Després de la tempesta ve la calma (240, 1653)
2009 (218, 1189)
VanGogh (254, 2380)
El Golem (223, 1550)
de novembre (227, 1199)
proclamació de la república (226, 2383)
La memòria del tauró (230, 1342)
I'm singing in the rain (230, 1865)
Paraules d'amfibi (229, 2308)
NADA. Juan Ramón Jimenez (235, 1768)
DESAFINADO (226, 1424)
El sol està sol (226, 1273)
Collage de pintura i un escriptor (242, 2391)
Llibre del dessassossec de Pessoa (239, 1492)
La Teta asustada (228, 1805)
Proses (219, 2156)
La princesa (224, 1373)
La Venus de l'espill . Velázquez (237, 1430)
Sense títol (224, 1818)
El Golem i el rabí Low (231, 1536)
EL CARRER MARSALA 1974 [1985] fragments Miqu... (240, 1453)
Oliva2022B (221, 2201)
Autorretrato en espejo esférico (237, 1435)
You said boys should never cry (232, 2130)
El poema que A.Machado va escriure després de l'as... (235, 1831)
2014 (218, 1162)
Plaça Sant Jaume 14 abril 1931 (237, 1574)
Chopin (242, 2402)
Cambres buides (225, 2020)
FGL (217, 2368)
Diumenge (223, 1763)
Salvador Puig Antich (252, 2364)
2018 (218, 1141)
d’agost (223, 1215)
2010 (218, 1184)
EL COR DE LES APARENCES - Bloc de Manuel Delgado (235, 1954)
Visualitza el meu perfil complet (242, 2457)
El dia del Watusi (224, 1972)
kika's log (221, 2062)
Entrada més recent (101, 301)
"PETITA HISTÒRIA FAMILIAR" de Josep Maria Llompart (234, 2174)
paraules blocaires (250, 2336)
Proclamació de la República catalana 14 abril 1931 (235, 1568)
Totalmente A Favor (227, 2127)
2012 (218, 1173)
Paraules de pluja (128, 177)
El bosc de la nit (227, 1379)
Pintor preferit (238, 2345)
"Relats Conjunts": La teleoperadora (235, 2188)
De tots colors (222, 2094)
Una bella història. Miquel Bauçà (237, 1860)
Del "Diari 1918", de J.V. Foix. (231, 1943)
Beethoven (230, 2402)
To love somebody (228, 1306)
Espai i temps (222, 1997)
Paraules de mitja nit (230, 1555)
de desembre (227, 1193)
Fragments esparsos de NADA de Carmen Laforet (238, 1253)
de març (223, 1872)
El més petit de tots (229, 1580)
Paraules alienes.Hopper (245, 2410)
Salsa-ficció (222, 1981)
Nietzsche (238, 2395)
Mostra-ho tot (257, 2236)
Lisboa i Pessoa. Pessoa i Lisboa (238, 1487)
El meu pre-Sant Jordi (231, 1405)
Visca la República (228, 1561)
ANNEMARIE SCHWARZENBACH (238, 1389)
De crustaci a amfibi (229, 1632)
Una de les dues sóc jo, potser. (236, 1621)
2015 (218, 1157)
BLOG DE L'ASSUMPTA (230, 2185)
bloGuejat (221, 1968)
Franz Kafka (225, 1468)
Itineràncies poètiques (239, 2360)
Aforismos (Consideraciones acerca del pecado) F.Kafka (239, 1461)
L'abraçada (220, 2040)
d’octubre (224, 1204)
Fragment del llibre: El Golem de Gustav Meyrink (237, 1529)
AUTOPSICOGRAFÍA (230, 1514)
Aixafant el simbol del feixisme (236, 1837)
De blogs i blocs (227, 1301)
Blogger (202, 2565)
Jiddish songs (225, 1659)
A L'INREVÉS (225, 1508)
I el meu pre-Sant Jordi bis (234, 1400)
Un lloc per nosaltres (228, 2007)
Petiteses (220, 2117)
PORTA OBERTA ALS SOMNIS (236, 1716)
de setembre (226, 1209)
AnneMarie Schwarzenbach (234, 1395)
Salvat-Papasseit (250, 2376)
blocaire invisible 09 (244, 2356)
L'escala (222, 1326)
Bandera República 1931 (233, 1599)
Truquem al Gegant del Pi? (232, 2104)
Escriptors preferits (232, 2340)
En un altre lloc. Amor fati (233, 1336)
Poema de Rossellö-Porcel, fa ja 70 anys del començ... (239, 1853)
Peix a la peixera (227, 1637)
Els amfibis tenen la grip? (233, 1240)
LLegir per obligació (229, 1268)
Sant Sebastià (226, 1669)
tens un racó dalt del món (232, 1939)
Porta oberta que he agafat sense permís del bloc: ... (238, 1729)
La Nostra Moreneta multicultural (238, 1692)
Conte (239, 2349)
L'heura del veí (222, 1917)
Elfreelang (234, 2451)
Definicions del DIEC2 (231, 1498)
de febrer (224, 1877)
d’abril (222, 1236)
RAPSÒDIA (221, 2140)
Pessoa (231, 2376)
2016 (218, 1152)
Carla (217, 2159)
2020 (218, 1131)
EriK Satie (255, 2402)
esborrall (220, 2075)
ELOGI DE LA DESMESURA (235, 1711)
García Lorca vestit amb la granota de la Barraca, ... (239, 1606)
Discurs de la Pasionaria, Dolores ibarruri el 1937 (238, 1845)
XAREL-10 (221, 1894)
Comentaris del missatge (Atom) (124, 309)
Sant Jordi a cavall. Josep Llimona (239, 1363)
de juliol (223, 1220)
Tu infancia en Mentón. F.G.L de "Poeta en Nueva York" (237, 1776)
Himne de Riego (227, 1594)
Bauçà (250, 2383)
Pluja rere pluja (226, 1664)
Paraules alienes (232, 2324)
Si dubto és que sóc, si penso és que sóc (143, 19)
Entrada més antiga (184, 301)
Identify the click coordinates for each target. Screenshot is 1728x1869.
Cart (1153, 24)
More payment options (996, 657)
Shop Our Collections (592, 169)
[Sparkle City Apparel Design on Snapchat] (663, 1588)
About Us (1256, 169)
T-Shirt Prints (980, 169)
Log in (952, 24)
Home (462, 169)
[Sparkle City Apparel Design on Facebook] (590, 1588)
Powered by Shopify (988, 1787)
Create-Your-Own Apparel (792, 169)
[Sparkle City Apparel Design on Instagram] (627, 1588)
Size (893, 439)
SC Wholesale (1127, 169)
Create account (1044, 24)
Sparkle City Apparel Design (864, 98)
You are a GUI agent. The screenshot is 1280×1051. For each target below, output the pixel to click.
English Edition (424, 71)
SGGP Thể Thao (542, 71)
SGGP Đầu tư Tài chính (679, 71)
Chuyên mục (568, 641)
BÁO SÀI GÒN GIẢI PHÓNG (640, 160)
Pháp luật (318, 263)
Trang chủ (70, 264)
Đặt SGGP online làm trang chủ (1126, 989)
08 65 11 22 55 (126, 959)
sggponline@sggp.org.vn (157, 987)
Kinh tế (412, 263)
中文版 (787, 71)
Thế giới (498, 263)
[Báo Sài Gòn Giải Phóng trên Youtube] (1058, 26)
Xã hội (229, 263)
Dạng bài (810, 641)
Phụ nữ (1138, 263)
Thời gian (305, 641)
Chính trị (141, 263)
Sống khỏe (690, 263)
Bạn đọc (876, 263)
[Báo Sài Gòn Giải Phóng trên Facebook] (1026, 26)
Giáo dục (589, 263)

§ Task requirements: Taking the material above, extract exactly and only the lines from the line with "En un altre lloc. Amor fati (233, 1336)" to the line with "Sant Jordi a", inclusive of both.

§ Solution for this problem:
En un altre lloc. Amor fati (233, 1336)
Poema de Rossellö-Porcel, fa ja 70 anys del començ... (239, 1853)
Peix a la peixera (227, 1637)
Els amfibis tenen la grip? (233, 1240)
LLegir per obligació (229, 1268)
Sant Sebastià (226, 1669)
tens un racó dalt del món (232, 1939)
Porta oberta que he agafat sense permís del bloc: ... (238, 1729)
La Nostra Moreneta multicultural (238, 1692)
Conte (239, 2349)
L'heura del veí (222, 1917)
Elfreelang (234, 2451)
Definicions del DIEC2 (231, 1498)
de febrer (224, 1877)
d’abril (222, 1236)
RAPSÒDIA (221, 2140)
Pessoa (231, 2376)
2016 (218, 1152)
Carla (217, 2159)
2020 (218, 1131)
EriK Satie (255, 2402)
esborrall (220, 2075)
ELOGI DE LA DESMESURA (235, 1711)
García Lorca vestit amb la granota de la Barraca, ... (239, 1606)
Discurs de la Pasionaria, Dolores ibarruri el 1937 (238, 1845)
XAREL-10 (221, 1894)
Comentaris del missatge (Atom) (124, 309)
Sant Jordi a cavall. Josep Llimona (239, 1363)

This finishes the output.